● **DIRECTIONS**:
Once the line holding "Click the UNIST logo icon" is found in the entries below, restate it and each line after it word for word, with no pictures.

● **MATERIAL FOR THIS EXERCISE**:
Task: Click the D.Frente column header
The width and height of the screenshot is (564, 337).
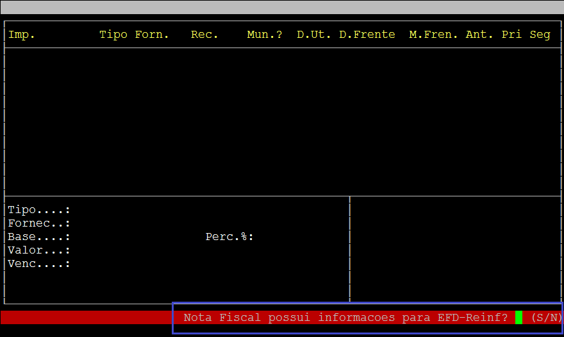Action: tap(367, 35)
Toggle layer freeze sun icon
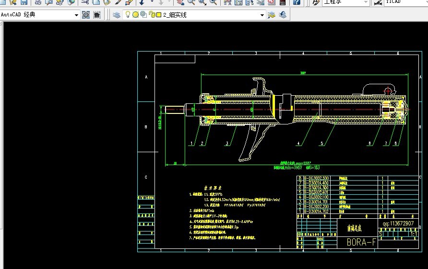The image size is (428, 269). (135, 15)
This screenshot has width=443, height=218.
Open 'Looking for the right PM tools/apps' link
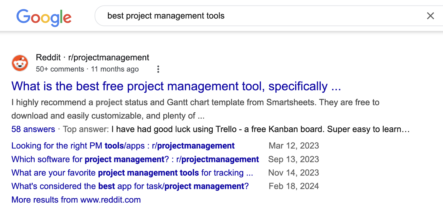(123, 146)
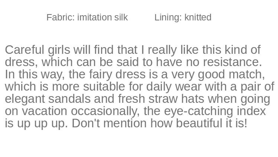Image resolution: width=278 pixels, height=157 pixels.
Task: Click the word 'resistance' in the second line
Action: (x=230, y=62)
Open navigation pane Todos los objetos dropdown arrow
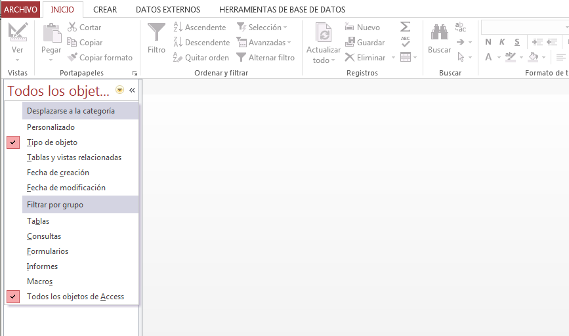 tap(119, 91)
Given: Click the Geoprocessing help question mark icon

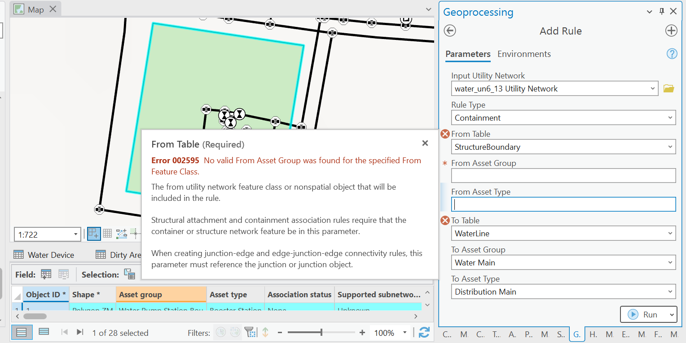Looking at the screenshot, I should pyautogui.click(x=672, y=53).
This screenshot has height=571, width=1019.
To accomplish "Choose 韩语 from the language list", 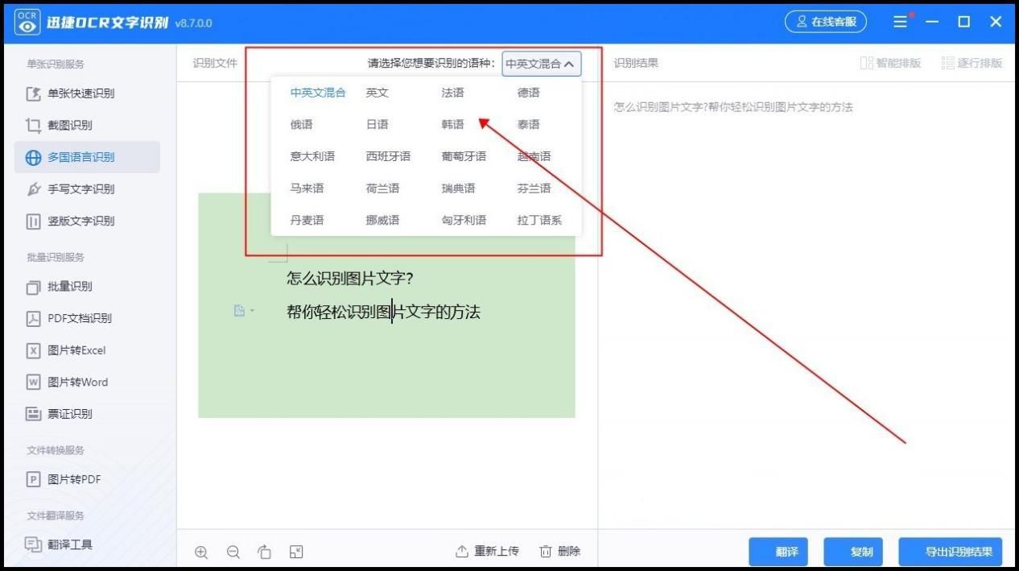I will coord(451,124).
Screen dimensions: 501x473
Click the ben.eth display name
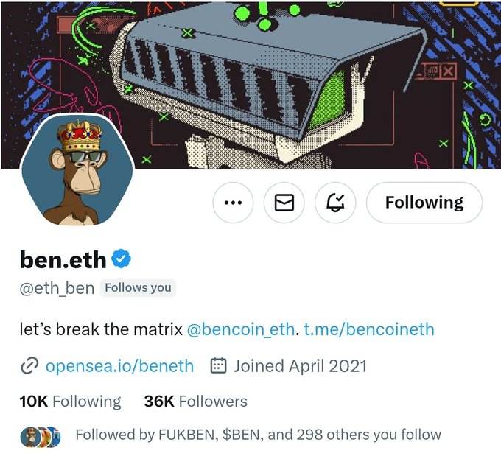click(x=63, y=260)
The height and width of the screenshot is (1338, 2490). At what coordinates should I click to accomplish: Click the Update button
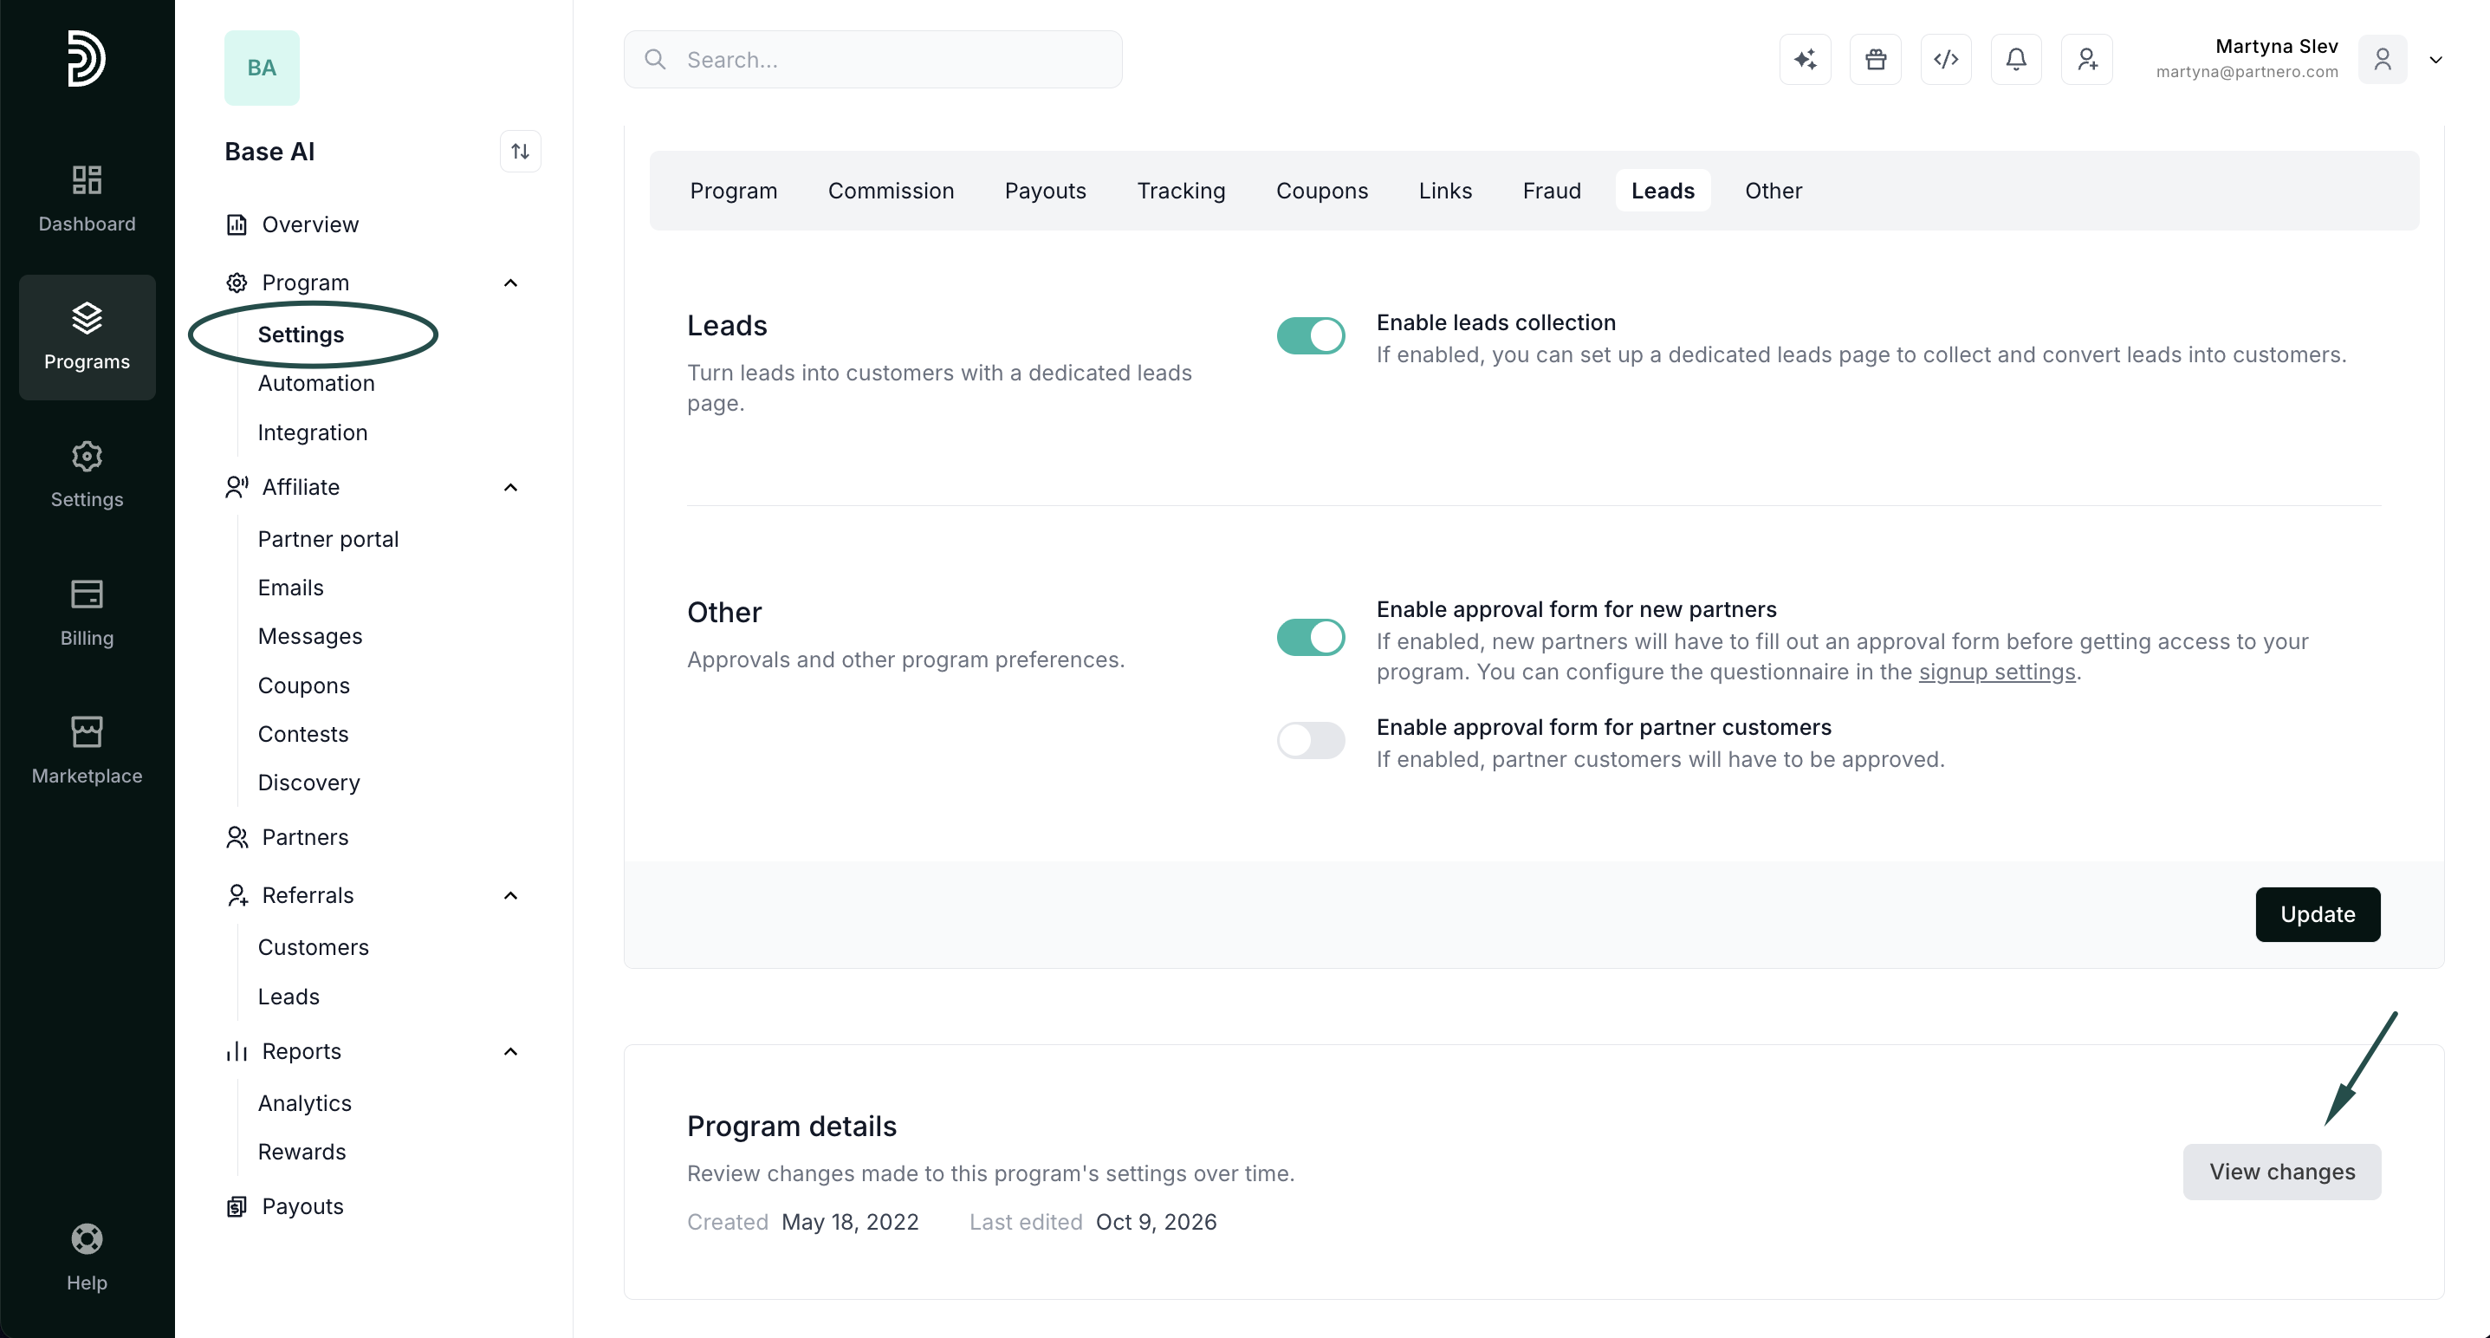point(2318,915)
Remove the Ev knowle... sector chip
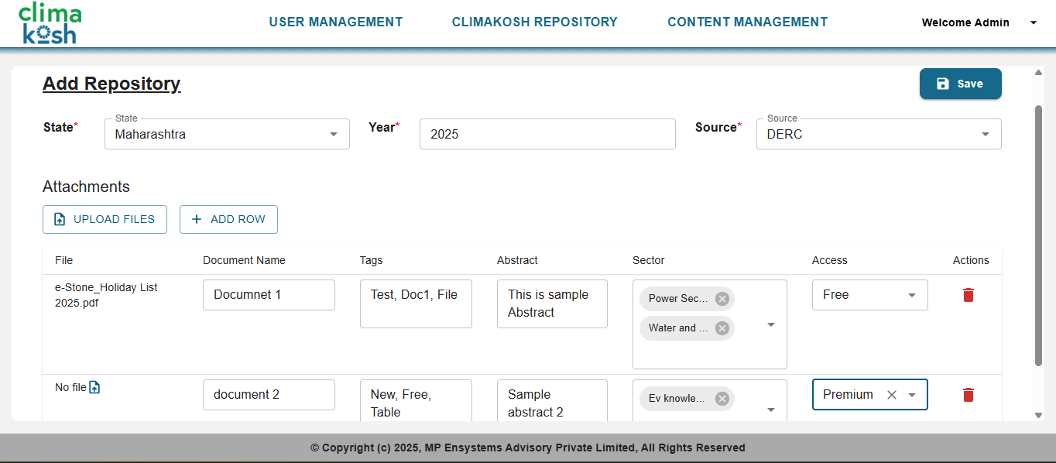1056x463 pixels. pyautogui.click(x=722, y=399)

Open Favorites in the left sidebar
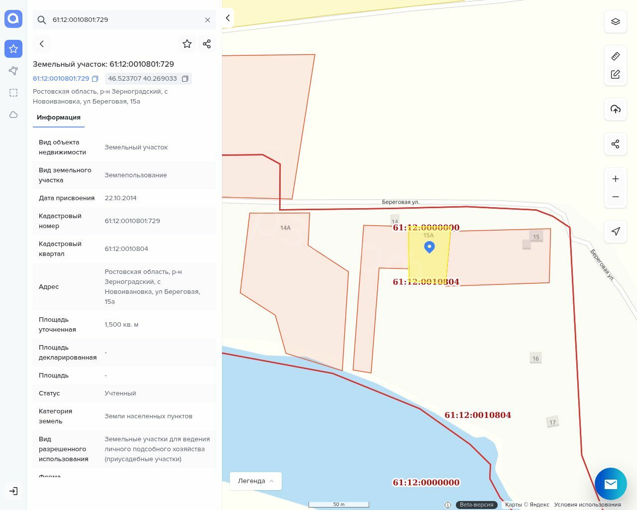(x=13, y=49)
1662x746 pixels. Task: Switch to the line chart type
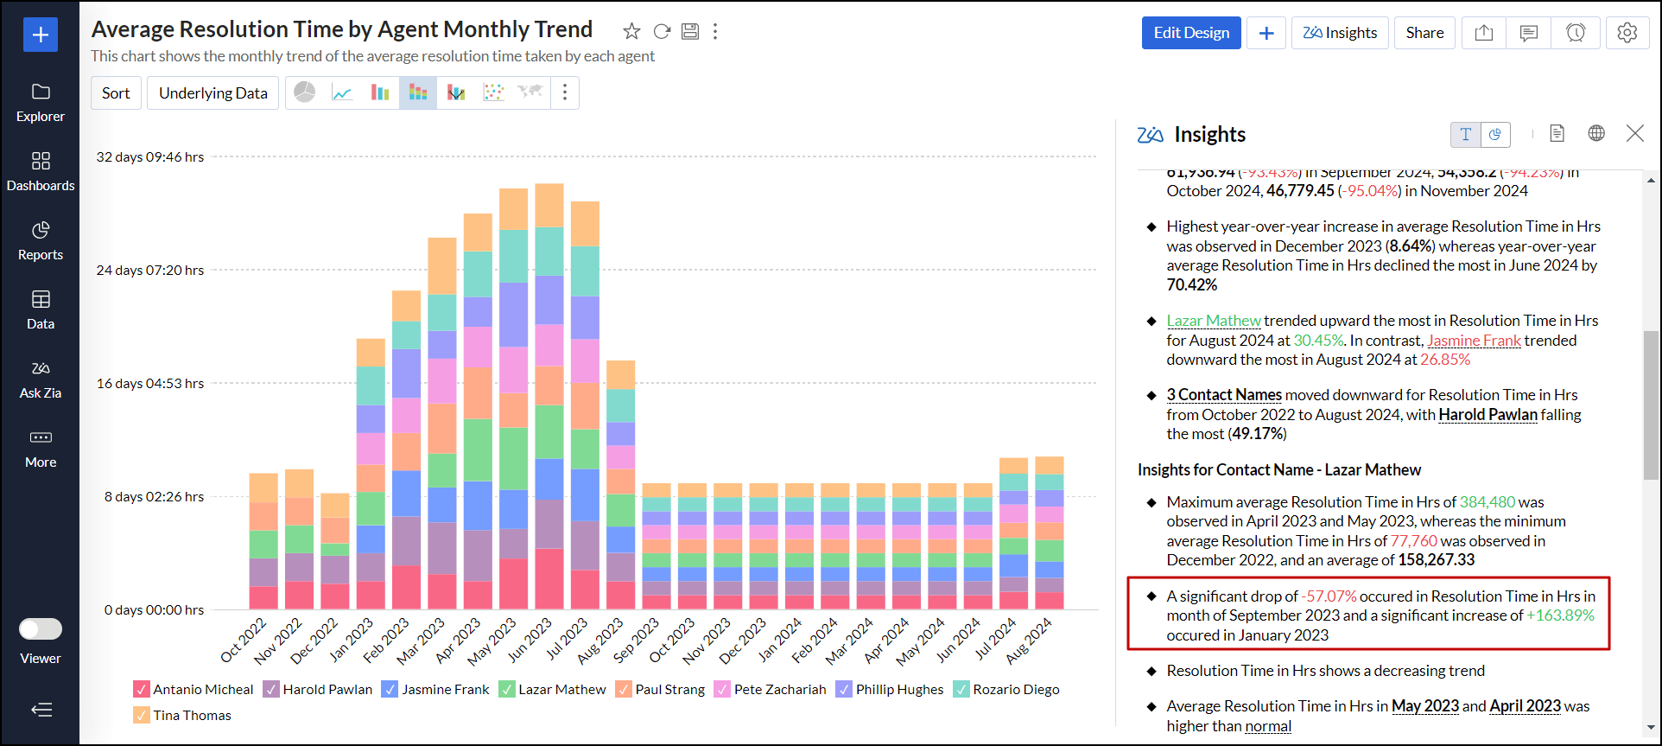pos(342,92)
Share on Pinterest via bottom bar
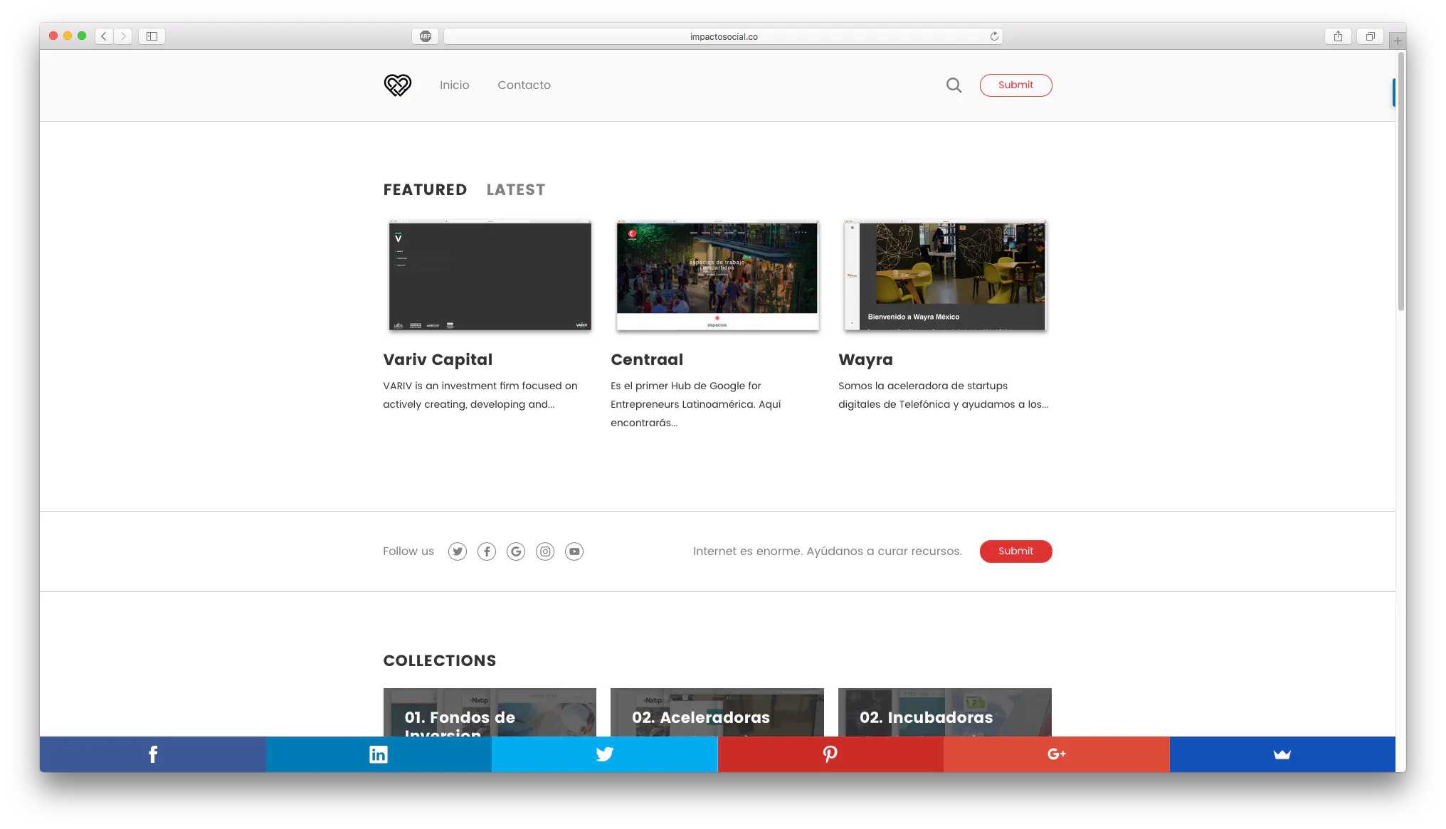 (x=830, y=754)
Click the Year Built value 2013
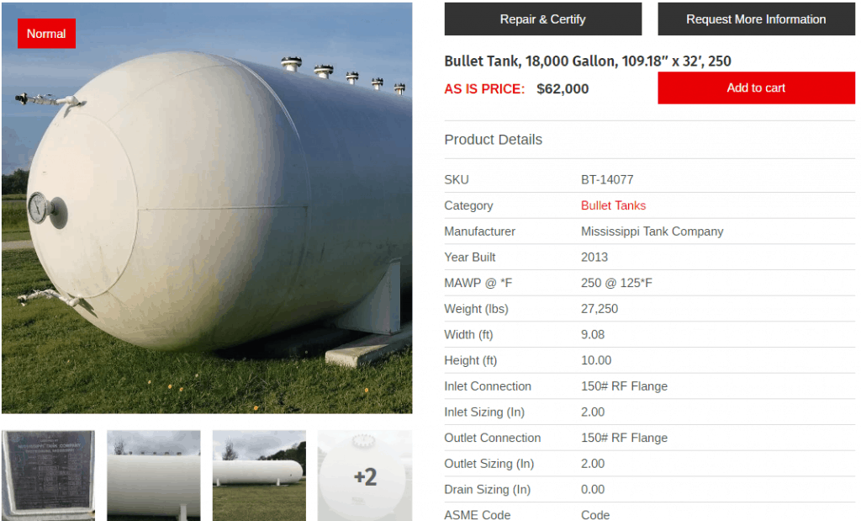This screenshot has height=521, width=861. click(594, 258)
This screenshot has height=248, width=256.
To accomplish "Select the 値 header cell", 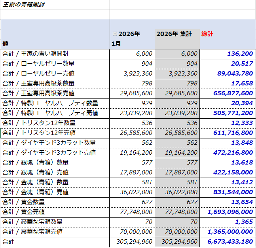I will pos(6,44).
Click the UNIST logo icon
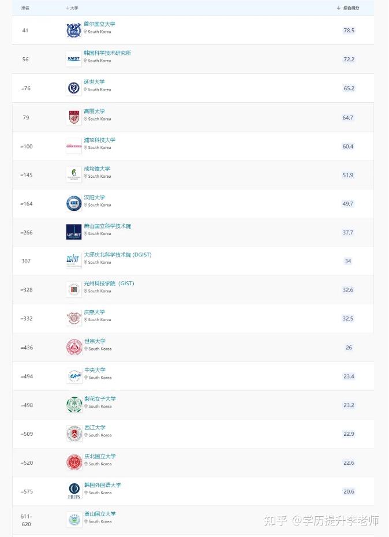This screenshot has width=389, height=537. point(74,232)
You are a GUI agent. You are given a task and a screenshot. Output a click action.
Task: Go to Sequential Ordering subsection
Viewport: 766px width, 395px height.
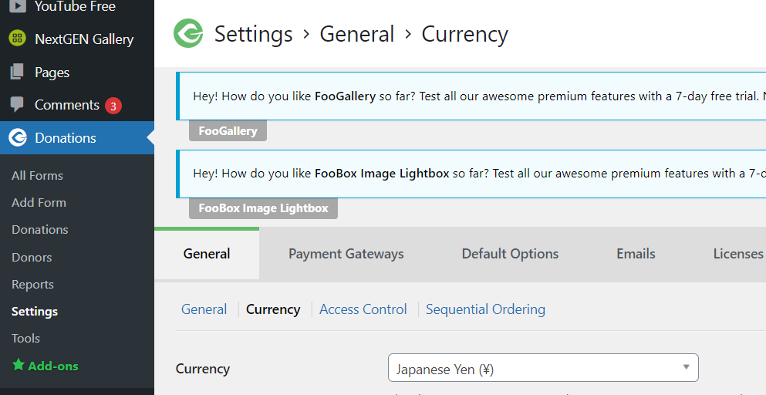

● **RESPONSE TO THIS TASK**:
Click the UNIST logo icon
This screenshot has width=389, height=537. point(74,232)
You are a GUI agent. You are given a task and a screenshot. Output a click action.
Task: Go to Sequential Ordering subsection
Viewport: 766px width, 395px height.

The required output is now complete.